**Stated problem 1:**
Extract, word for word, the part of the Monaco honeymoon guide that opens with the words containing "Cover an entire" and closes with "your honeymoon anyway.".

**Text block:**
Honeymoon

Honeymoon Getaway Guide: Monaco

Cover an entire country in a day? That’s the basic idea behind Monaco, a nation so small it only has two Starbucks locations—although one of them does has a killer rooftop view of the Mediterranean. But you’re not here for caffeine. You’re here for wine. And the ocean. And as much Old World opulence as you can squeeze into a single square mile. Yes, that’s about the size of Monaco, the smallest country on the planet if you don’t count the Vatican. And let’s be honest, you weren’t going to the Vatican for your honeymoon anyway.

Monaco makes the most of its limited space. And even though you could conquer it in a day, that kind of hustle is best left for the cruise ship crowd. You want to stretch out, relax and act like you belong here—like a wealthy European of noble birth in need of a scenic tax shelter, which is a pretty good way to describe a lot of the residents.

The Pros & Cons of Monaco  

So what makes Monaco a great honeymoon destination? First of all, it just sounds good. All your friends will be impressed from the moment you tell ’em about it. And of course, a major goal of your honeymoon should be to make your friends jealous and have them scrolling through your Instagram feed at a record pace.

It won’t be hard to do. The scenery is ridiculously photogenic. Don’t think about it too hard. Just point and click. It’s hard to take a bad shot. It’s all mountains, water and classic Mediterranean architecture. Luxury is everywhere, but there’s also a certain degree of grit to Monaco. It doesn’t sparkle. Most of the high-rises aren’t striking or modern, like what you might find in Dubai, Shanghai, or even Las Vegas. It’s a place that Robin Leach would get excited about in the ’80s —and we consider that a good thing.

Monaco’s appeal as a tourist destination is that it doesn’t feel like your typical tourist destination. Walking around, you don’t see a lot of fast food restaurants, trash, or excessive advertising. You won’t come across a movie theater, for example, unless you make a point to go looking for one. This place is all about the yachts, cars, hotels, casinos, and shopping. It’s where the adults hang out.

**Given entries:**
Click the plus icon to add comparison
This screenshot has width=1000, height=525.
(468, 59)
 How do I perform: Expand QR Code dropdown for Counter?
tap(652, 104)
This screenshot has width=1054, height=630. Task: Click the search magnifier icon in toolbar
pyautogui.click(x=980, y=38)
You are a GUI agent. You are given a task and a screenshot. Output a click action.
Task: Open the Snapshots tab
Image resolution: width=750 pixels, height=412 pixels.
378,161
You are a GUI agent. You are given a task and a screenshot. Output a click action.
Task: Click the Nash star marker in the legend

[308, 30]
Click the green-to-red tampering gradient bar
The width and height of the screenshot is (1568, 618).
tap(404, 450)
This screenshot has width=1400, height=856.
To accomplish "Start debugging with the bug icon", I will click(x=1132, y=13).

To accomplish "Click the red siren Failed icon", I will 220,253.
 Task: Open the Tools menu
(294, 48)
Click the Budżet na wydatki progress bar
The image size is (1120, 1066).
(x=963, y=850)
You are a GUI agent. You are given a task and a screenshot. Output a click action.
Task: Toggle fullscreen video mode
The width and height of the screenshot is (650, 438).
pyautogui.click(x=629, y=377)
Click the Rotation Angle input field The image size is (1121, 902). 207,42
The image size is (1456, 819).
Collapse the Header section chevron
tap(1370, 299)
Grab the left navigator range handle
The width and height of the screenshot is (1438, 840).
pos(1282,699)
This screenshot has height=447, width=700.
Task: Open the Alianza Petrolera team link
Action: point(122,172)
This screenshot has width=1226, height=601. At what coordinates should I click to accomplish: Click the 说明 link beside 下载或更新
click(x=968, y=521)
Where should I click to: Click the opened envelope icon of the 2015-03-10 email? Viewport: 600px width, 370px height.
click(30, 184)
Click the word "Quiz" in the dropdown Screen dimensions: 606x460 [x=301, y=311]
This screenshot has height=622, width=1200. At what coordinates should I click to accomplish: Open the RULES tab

**Stated problem 2:**
Copy the entries word for word, from the line containing "The image size is (1456, 819)." through the last line of the entries, both included.

**Full answer 1:**
Cover an entire country in a day? That’s the basic idea behind Monaco, a nation so small it only has two Starbucks locations—although one of them does has a killer rooftop view of the Mediterranean. But you’re not here for caffeine. You’re here for wine. And the ocean. And as much Old World opulence as you can squeeze into a single square mile. Yes, that’s about the size of Monaco, the smallest country on the planet if you don’t count the Vatican. And let’s be honest, you weren’t going to the Vatican for your honeymoon anyway.

**Full answer 2:**
The image size is (1456, 819).
Collapse the Header section chevron
tap(1370, 299)
Grab the left navigator range handle
The width and height of the screenshot is (1438, 840).
pos(1282,699)
This screenshot has height=447, width=700.
Task: Open the Alianza Petrolera team link
Action: point(122,172)
This screenshot has width=1226, height=601. At what coordinates should I click to accomplish: Click the 说明 link beside 下载或更新
click(x=968, y=521)
Where should I click to: Click the opened envelope icon of the 2015-03-10 email? Viewport: 600px width, 370px height.
click(30, 184)
Click the word "Quiz" in the dropdown Screen dimensions: 606x460 [x=301, y=311]
This screenshot has height=622, width=1200. At what coordinates should I click to accomplish: Open the RULES tab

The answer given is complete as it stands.